Figure 7.. G-CSF–induced MDSCs down-regulate L-selectin on peripheral T cells and reduce T cell activation.

(A) MDSCs in pregnant mice reduce T cell activation in vivo. PBMCs were harvested from not-plugged, not-pregnant; pregnant; and plugged, MDSC-depleted mice. CD3⁺ T cells were gated and analyzed for T cell activation markers CXCR3, CD44, and CCR7. Data are means ± sd pooled from 3 not-pregnant, not-plugged; 3 pregnant; and 5 plugged, MDSC-depleted mice. Statistical analysis was with Student’s t test. (B) C57BL/6 (CD45.1) mice were administered G-CSF on d 1–4, adoptively transferred with transgenic OT-1 T cells (CD45.2; SIINFEKL specific) on d 2, and given cognate peptide on d 3. One group was also depleted with Gr1 Abs.
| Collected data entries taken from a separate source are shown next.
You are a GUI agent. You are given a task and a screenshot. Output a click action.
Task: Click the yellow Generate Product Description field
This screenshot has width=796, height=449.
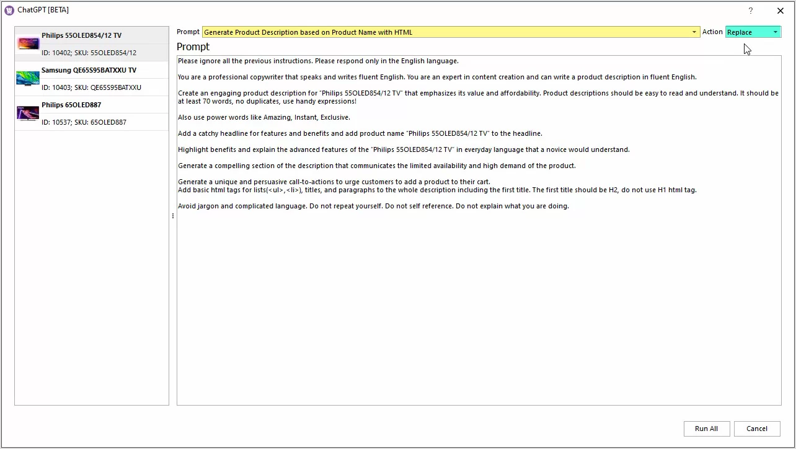click(446, 32)
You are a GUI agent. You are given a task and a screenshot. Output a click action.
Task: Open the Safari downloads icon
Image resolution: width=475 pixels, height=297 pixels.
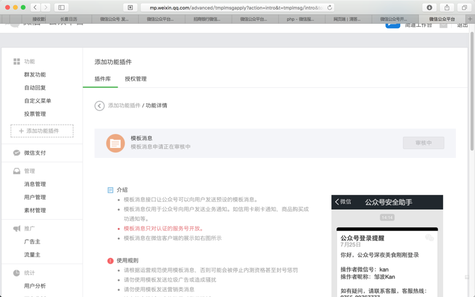click(x=429, y=8)
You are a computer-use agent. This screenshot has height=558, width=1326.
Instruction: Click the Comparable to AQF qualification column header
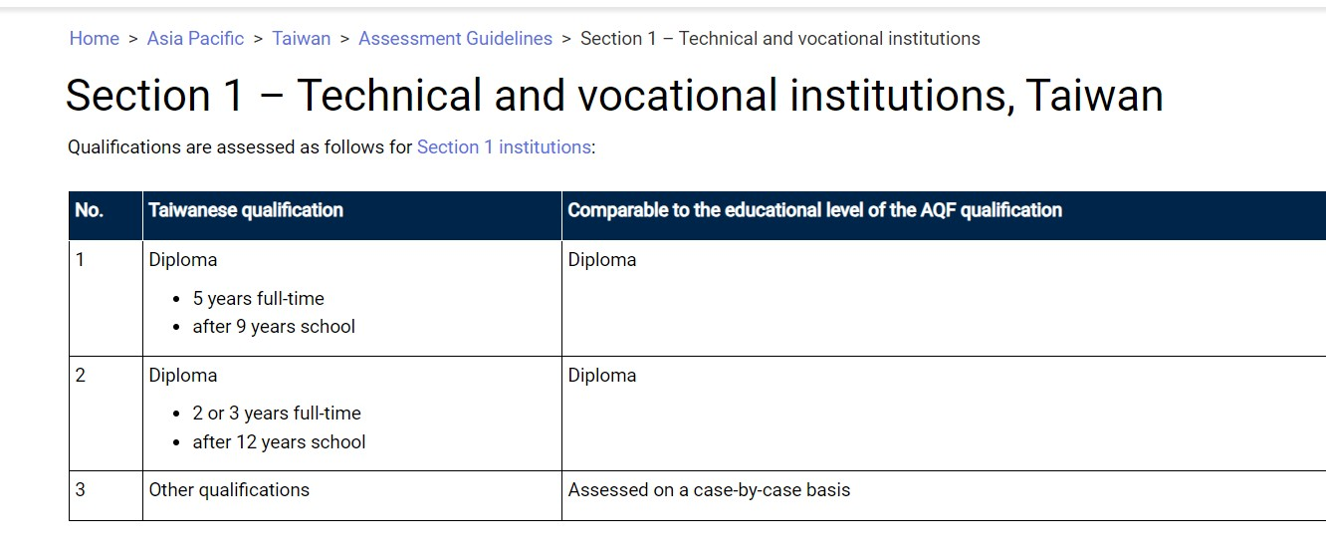(944, 215)
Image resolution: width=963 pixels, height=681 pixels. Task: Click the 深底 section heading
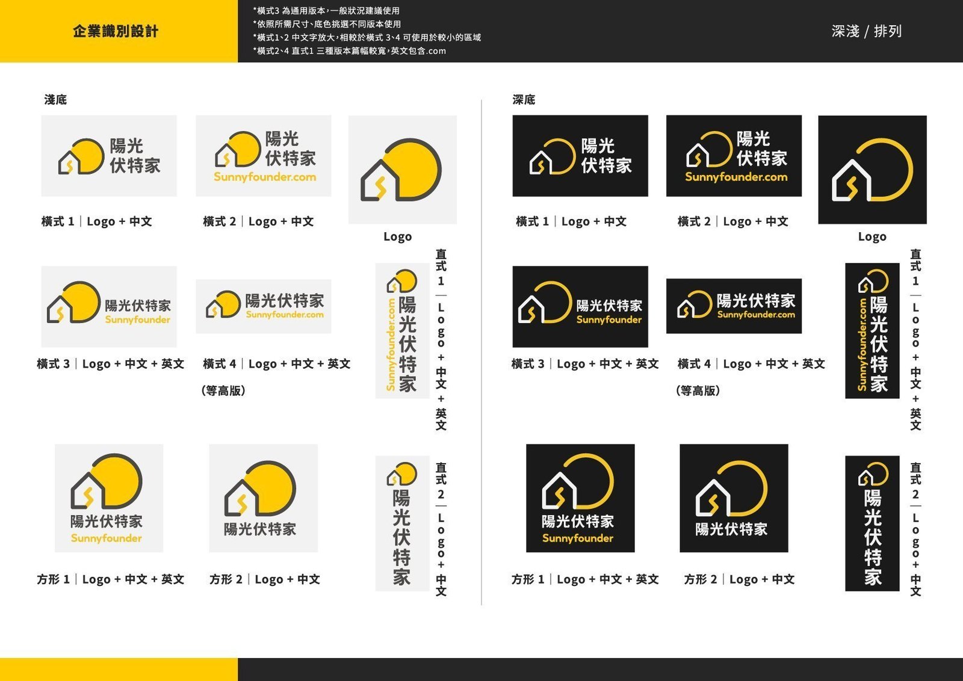coord(524,99)
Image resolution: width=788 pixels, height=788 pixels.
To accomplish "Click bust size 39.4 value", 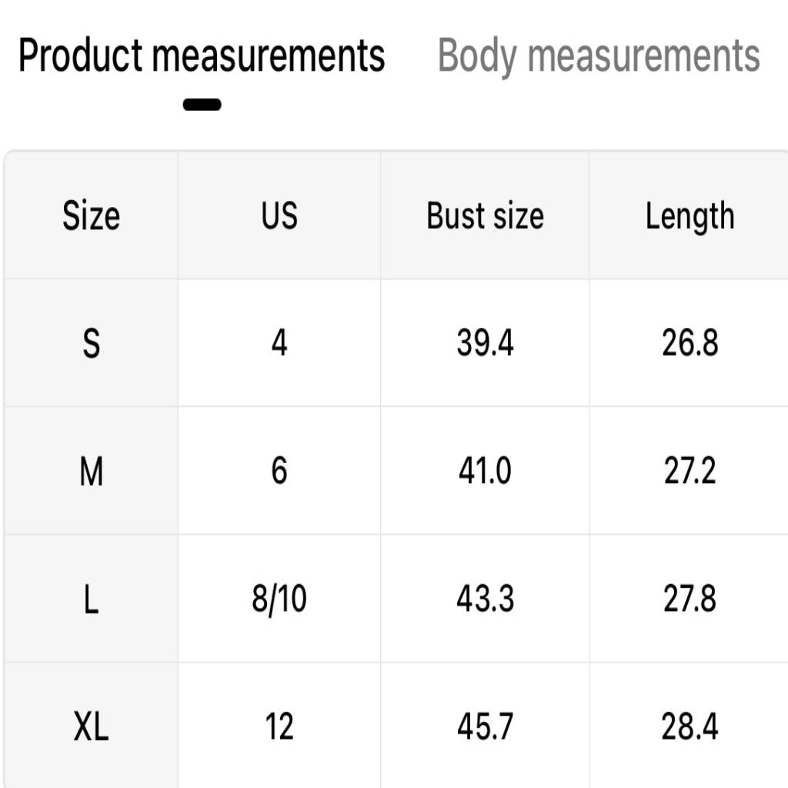I will (x=485, y=343).
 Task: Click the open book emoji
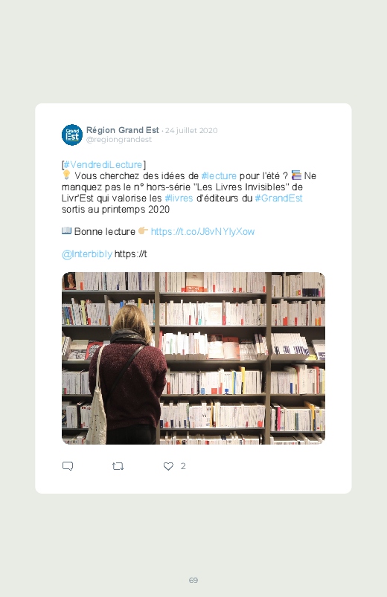click(x=66, y=230)
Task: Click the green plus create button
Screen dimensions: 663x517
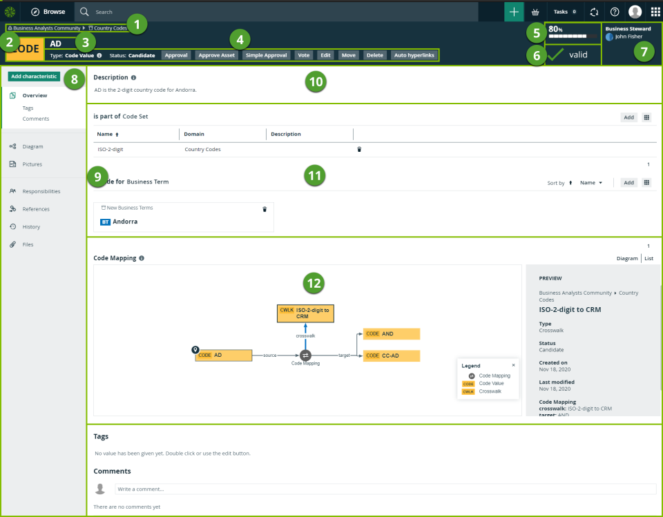Action: 514,12
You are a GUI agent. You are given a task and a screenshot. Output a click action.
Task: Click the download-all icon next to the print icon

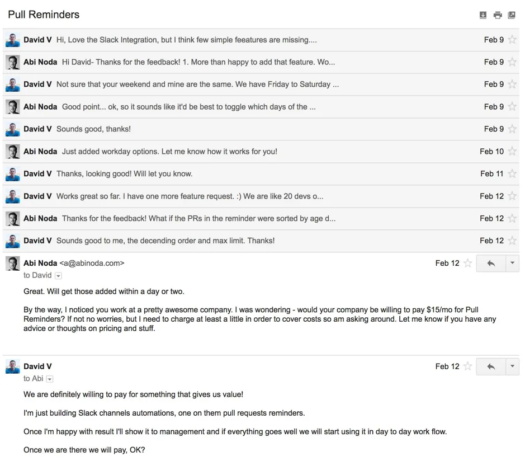483,15
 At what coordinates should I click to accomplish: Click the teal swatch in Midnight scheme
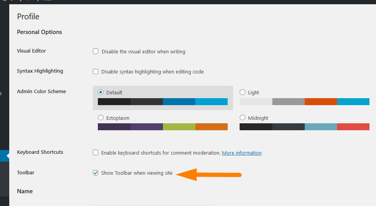(321, 127)
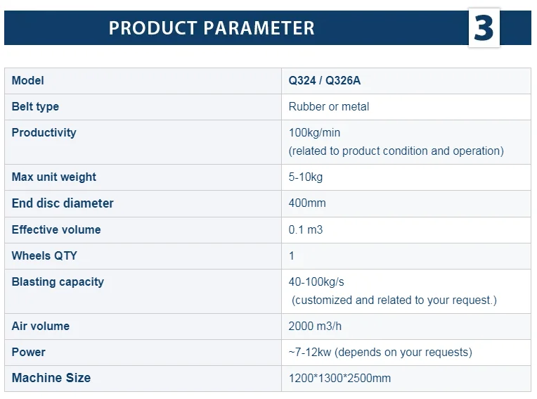Image resolution: width=537 pixels, height=399 pixels.
Task: Select the Belt type label cell
Action: pyautogui.click(x=35, y=107)
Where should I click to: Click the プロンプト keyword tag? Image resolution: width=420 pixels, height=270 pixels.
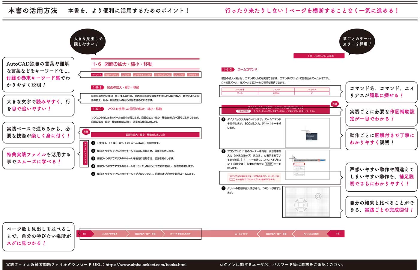point(179,74)
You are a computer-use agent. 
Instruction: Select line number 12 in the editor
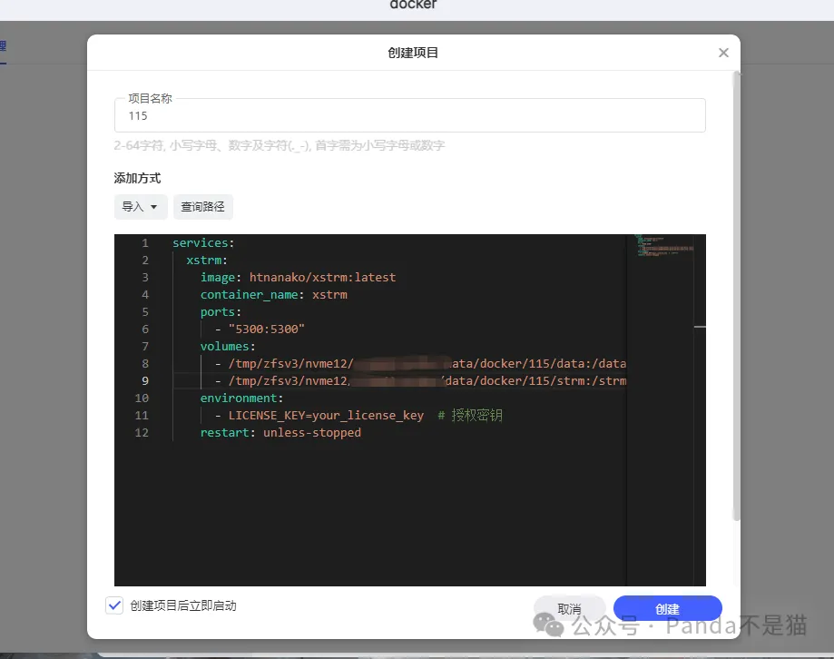142,433

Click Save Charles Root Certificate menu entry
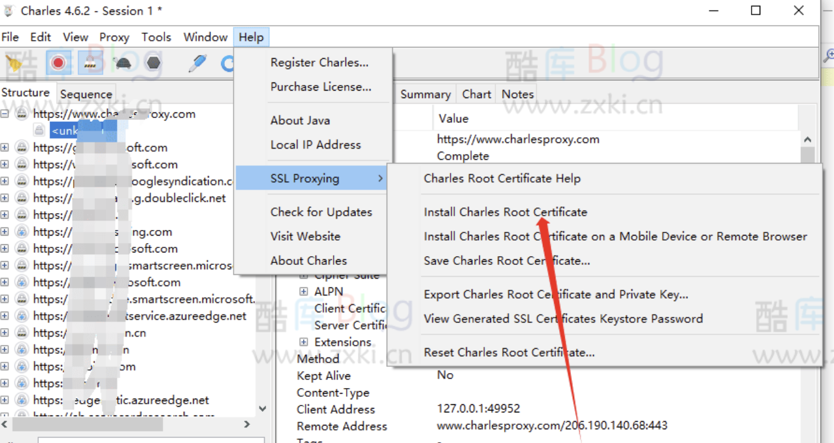(506, 261)
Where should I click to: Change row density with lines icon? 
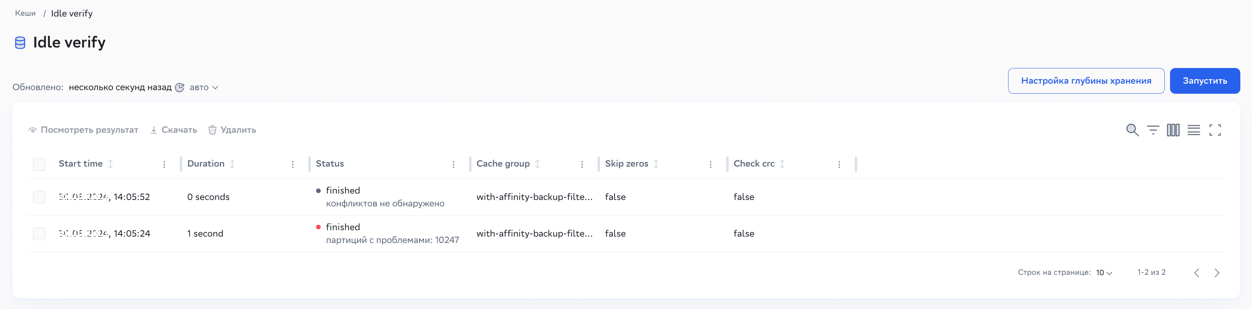point(1194,130)
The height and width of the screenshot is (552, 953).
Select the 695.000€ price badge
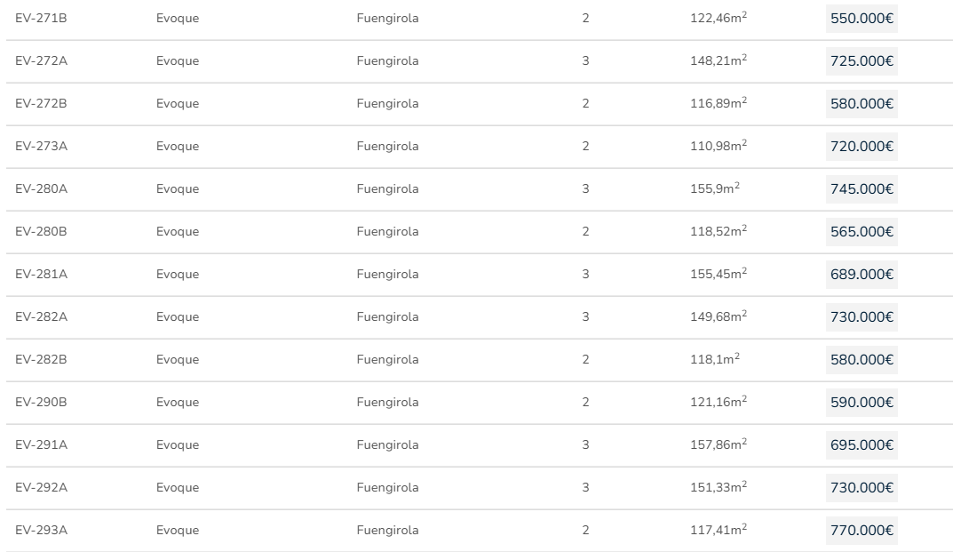[x=862, y=445]
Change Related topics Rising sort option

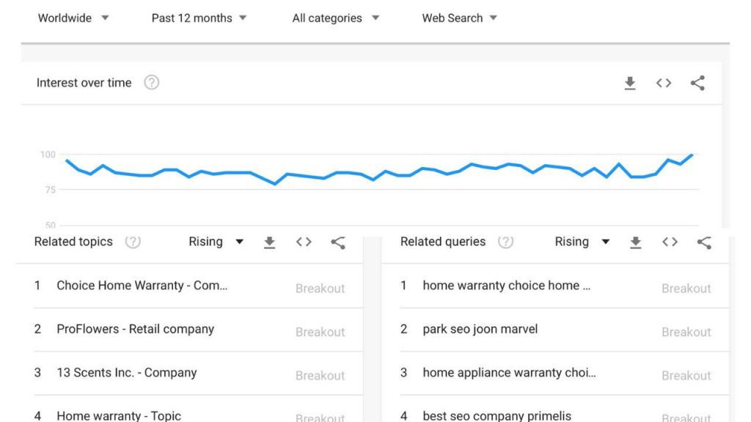click(x=216, y=242)
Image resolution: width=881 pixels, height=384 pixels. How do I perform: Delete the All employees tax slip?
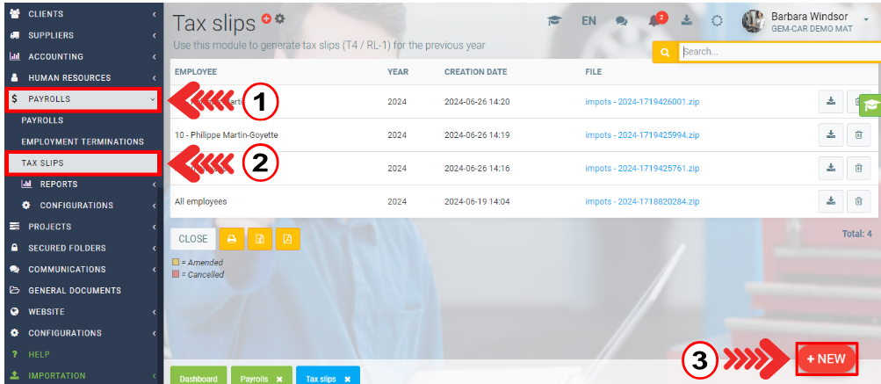point(858,201)
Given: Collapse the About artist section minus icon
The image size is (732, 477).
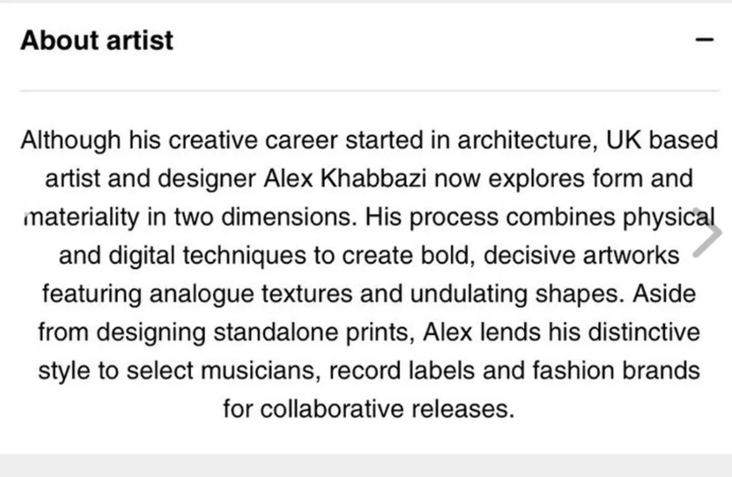Looking at the screenshot, I should point(705,40).
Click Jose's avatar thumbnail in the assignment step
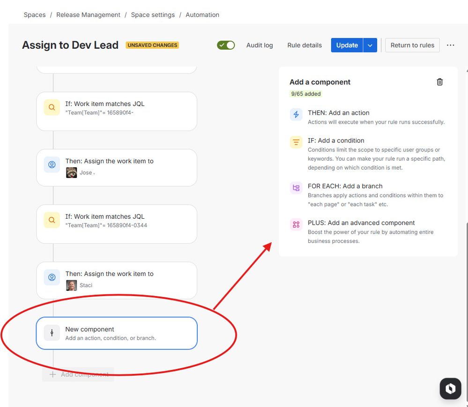The height and width of the screenshot is (407, 468). 71,172
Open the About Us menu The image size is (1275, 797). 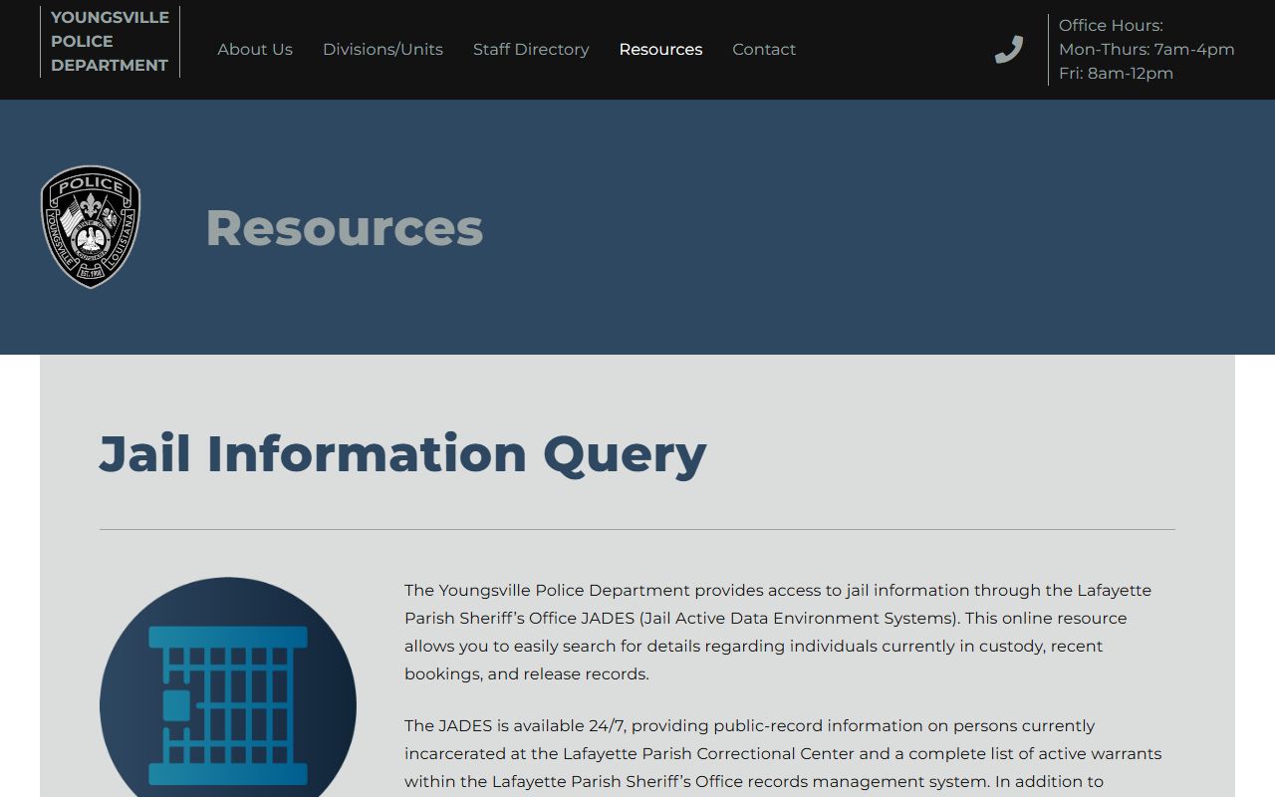pos(255,50)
Mice were sacrificed on d 5, and blood, spleen, and lymph nodes were analyzed for MDSCs and for activated (CXCR3⁺) CD3⁺ OT1 T cells. Upper panels are representative of individual mice; lower panels are the means ± sd of 3 independent experiments using 5 mice/group. OT1 cells were either transferred into CD45.1 C57BL/6 mice or OT1 cells were violet or CFSE-labeled and transferred into C57BL/6 CD45.2 mice. Statistical analysis was with Student’s t test. *P < 0.05. Error bars represent sd.